■ **TASK DESCRIPTION**: Copy the items below line for line, leaving every character as it is.

■ **LISTED RECORDS**:
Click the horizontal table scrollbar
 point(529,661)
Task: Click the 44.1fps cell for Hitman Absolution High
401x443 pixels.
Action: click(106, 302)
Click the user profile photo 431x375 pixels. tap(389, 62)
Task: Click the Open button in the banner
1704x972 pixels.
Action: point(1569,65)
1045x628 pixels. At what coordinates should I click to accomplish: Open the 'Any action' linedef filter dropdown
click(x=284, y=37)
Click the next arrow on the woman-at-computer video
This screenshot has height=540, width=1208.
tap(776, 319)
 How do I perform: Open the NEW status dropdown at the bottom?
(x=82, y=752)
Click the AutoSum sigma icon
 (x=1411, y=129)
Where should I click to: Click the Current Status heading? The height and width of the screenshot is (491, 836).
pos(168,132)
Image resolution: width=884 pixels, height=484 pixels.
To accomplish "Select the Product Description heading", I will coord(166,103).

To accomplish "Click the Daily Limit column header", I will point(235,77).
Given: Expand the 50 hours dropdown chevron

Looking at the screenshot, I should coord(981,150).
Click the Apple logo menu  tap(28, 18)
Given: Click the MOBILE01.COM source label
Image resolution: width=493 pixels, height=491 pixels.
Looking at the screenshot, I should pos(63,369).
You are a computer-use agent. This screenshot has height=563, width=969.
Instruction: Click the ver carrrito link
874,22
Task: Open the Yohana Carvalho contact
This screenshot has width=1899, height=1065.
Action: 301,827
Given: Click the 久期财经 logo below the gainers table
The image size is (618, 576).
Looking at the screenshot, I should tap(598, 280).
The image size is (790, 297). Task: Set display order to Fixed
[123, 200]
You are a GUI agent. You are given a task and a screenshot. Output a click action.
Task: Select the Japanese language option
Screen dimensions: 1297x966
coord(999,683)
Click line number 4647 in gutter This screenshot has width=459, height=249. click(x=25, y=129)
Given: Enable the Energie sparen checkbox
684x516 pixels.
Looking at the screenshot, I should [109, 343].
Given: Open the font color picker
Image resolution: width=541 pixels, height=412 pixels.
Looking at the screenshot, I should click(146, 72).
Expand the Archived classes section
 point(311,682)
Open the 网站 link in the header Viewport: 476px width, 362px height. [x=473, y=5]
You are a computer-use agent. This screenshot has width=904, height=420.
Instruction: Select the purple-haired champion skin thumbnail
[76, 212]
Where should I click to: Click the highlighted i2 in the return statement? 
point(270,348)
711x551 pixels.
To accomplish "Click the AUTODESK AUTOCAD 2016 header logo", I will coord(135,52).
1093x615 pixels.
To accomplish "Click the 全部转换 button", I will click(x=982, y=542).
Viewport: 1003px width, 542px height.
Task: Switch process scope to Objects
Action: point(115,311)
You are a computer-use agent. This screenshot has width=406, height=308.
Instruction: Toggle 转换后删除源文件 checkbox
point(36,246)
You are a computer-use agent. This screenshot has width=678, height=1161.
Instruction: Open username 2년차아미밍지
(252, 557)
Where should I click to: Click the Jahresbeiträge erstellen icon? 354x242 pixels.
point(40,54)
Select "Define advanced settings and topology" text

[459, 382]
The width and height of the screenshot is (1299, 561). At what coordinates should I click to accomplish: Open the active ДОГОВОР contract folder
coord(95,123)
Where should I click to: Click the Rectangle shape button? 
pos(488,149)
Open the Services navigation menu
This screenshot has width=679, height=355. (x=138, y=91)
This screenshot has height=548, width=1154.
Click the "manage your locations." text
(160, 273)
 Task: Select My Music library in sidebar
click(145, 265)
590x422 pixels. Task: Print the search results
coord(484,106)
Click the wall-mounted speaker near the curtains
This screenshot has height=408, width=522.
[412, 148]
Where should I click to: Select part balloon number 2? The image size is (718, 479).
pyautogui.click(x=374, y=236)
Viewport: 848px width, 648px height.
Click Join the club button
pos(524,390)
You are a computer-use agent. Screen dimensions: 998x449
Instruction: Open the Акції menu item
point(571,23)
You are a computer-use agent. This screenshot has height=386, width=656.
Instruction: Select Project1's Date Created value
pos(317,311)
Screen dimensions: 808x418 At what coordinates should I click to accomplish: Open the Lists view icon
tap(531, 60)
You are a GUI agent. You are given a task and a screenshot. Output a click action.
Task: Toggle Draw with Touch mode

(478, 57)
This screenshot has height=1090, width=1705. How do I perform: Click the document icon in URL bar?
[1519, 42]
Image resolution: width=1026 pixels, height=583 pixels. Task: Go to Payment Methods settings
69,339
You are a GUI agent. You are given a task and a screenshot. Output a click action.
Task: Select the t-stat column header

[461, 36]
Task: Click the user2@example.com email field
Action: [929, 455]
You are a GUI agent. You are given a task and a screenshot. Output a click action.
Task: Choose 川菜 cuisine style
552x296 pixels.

■ **COMPLETED EXERCISE**:
Click the horizontal table scrollbar
 point(529,661)
Task: Click the 44.1fps cell for Hitman Absolution High
401x443 pixels.
Action: click(106, 302)
Click the user profile photo 431x375 pixels. tap(389, 62)
Task: Click the Open button in the banner
1704x972 pixels.
Action: point(1569,65)
1045x628 pixels. At what coordinates should I click to accomplish: Open the 'Any action' linedef filter dropdown
click(x=284, y=37)
Click the next arrow on the woman-at-computer video
This screenshot has height=540, width=1208.
tap(776, 319)
 How do I perform: Open the NEW status dropdown at the bottom?
(x=82, y=752)
Click the AutoSum sigma icon
 (x=1411, y=129)
Where should I click to: Click the Current Status heading? The height and width of the screenshot is (491, 836).
pos(168,132)
Image resolution: width=884 pixels, height=484 pixels.
To accomplish "Select the Product Description heading", I will coord(166,103).

To accomplish "Click the Daily Limit column header", I will point(235,77).
Given: Expand the 50 hours dropdown chevron

Looking at the screenshot, I should coord(981,150).
Click the Apple logo menu  tap(28, 18)
Given: Click the MOBILE01.COM source label
Image resolution: width=493 pixels, height=491 pixels.
Looking at the screenshot, I should pos(63,369).
You are a computer-use agent. This screenshot has height=563, width=969.
Instruction: Click the ver carrrito link
874,22
Task: Open the Yohana Carvalho contact
This screenshot has width=1899, height=1065.
Action: 301,827
Given: Click the 久期财经 logo below the gainers table
The image size is (618, 576).
Looking at the screenshot, I should tap(598, 280).
The image size is (790, 297). Task: Set display order to Fixed
[123, 200]
You are a GUI agent. You are given a task and a screenshot. Output a click action.
Task: Select the Japanese language option
Screen dimensions: 1297x966
coord(999,683)
Click line number 4647 in gutter This screenshot has width=459, height=249. click(x=25, y=129)
Given: Enable the Energie sparen checkbox
684x516 pixels.
Looking at the screenshot, I should [109, 343].
Given: Open the font color picker
Image resolution: width=541 pixels, height=412 pixels.
Looking at the screenshot, I should click(146, 72).
Expand the Archived classes section
 point(311,682)
Open the 网站 link in the header Viewport: 476px width, 362px height. [x=473, y=5]
You are a computer-use agent. This screenshot has width=904, height=420.
Instruction: Select the purple-haired champion skin thumbnail
[76, 212]
Where should I click to: Click the highlighted i2 in the return statement? 
point(270,348)
711x551 pixels.
To accomplish "Click the AUTODESK AUTOCAD 2016 header logo", I will coord(135,52).
1093x615 pixels.
To accomplish "Click the 全部转换 button", I will click(x=982, y=542).
Viewport: 1003px width, 542px height.
Task: Switch process scope to Objects
Action: point(115,311)
You are a computer-use agent. This screenshot has width=406, height=308.
Instruction: Toggle 转换后删除源文件 checkbox
point(36,246)
You are a computer-use agent. This screenshot has width=678, height=1161.
Instruction: Open username 2년차아미밍지
(252, 557)
Where should I click to: Click the Jahresbeiträge erstellen icon? 354x242 pixels.
point(40,54)
Select "Define advanced settings and topology" text

[459, 382]
The width and height of the screenshot is (1299, 561). At what coordinates should I click to accomplish: Open the active ДОГОВОР contract folder
coord(95,123)
Where should I click to: Click the Rectangle shape button? 
pos(488,149)
Open the Services navigation menu
This screenshot has width=679, height=355. (x=138, y=91)
This screenshot has height=548, width=1154.
Click the "manage your locations." text
(160, 273)
 Task: Select My Music library in sidebar
click(145, 265)
590x422 pixels. Task: Print the search results
coord(484,106)
Click the wall-mounted speaker near the curtains
This screenshot has height=408, width=522.
[412, 148]
Where should I click to: Select part balloon number 2? The image size is (718, 479).
pyautogui.click(x=374, y=236)
Viewport: 848px width, 648px height.
Click Join the club button
pos(524,390)
You are a computer-use agent. Screen dimensions: 998x449
Instruction: Open the Акції menu item
point(571,23)
You are a computer-use agent. This screenshot has height=386, width=656.
Instruction: Select Project1's Date Created value
pos(317,311)
Screen dimensions: 808x418 At what coordinates should I click to accomplish: Open the Lists view icon
tap(531, 60)
You are a GUI agent. You are given a task and a screenshot. Output a click action.
Task: Toggle Draw with Touch mode

(478, 57)
This screenshot has height=1090, width=1705. How do I perform: Click the document icon in URL bar?
[1519, 42]
Image resolution: width=1026 pixels, height=583 pixels. Task: Go to Payment Methods settings
69,339
You are a GUI agent. You are given a task and a screenshot. Output a click action.
Task: Select the t-stat column header

[461, 36]
Task: Click the user2@example.com email field
Action: [929, 455]
You are a GUI agent. You are given a task and a screenshot. Output a click action.
Task: Choose 川菜 cuisine style
552x296 pixels.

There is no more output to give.